KJ: …I think the fear has to be gotten rid of. In a Swedish theatre an old actor said to me – Sweden’s got lots of money for theatre and they have all kinds of foreign directors come in and teach them things – he said, “You’re the first person in my career in the Swedish theatre who ever mentioned fear.” It’s just taboo. People are not supposed to be afraid. And they’re petrified. I’m amazed that I was the only person he’d ever met who mentioned it. He said, “And I’m very happy now because I knew I was afraid but I thought the others weren’t. Now you’ve arrived here and I know they’re all just as scared as I am.”

GM: And it’s okay?
KJ: It’s ridiculous. If you’re an office worker or a a wood cutter or something and you were scared going to work every day, and you had to have a drink before you started work, which is quite common. Actors are at the very top of lists of alcoholics, you know? Travelling salesmen and actors are always at the top. And it’s partly because of the terror and partly because they’re adrift in foreign cities quite often and there’s always a pub next to the theatre. So what do you do during the day? It’s a great temptation.

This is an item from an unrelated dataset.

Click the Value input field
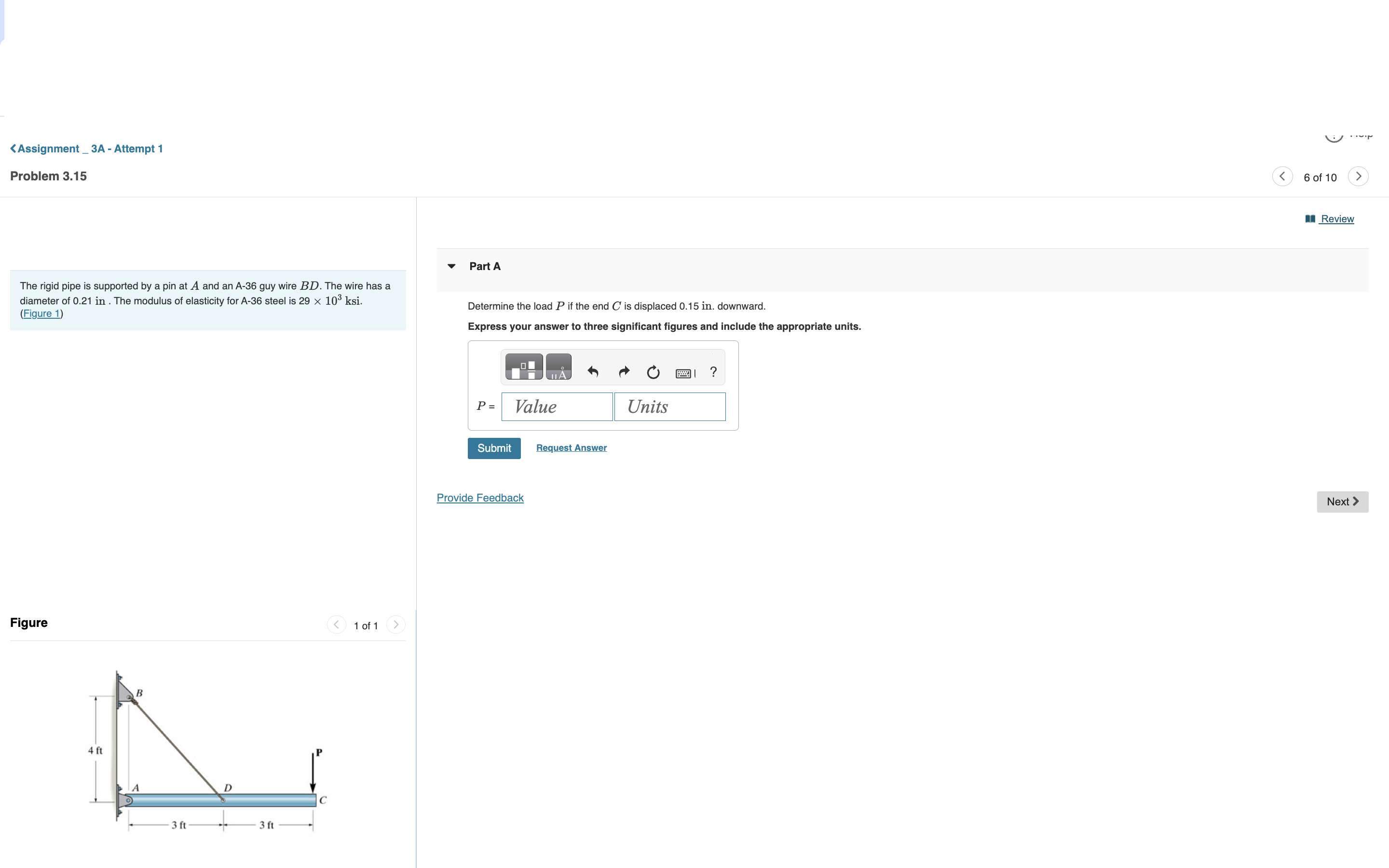This screenshot has width=1389, height=868. [557, 407]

GM: How do you get rid of the fear, other than drinking? Or do you just embrace it?
KJ: Well, you admit it, first of all. That’s a help. You’re negative to protect yourself, really. People try to force against the negativity and say yes to everything, but they should do it by getting rid of the fear and then it wouldn’t matter. People put rules in. There are so many rules, like you mustn’t ask a question. That’s a rule that’s being propagated. Some teacher had a student who obviously would ask questions and hardly contribute anything. In which case, for that student, you should stop them asking questions. But if somebody asks a question you should say, “Did you ask that question because you were afraid?”, in which case they shouldn’t have asked it. Or you could say, “Why did you do that?” and they could say, “It’d be fun for my partner”, in which case, yes, you should do it. So the imposition of rules is ridiculous. It’s a question of what you’re trying to do at the time. Did you kill the idea because you’re a coward or did you kill it because it’s more fun? If it’s more fun, kill the idea.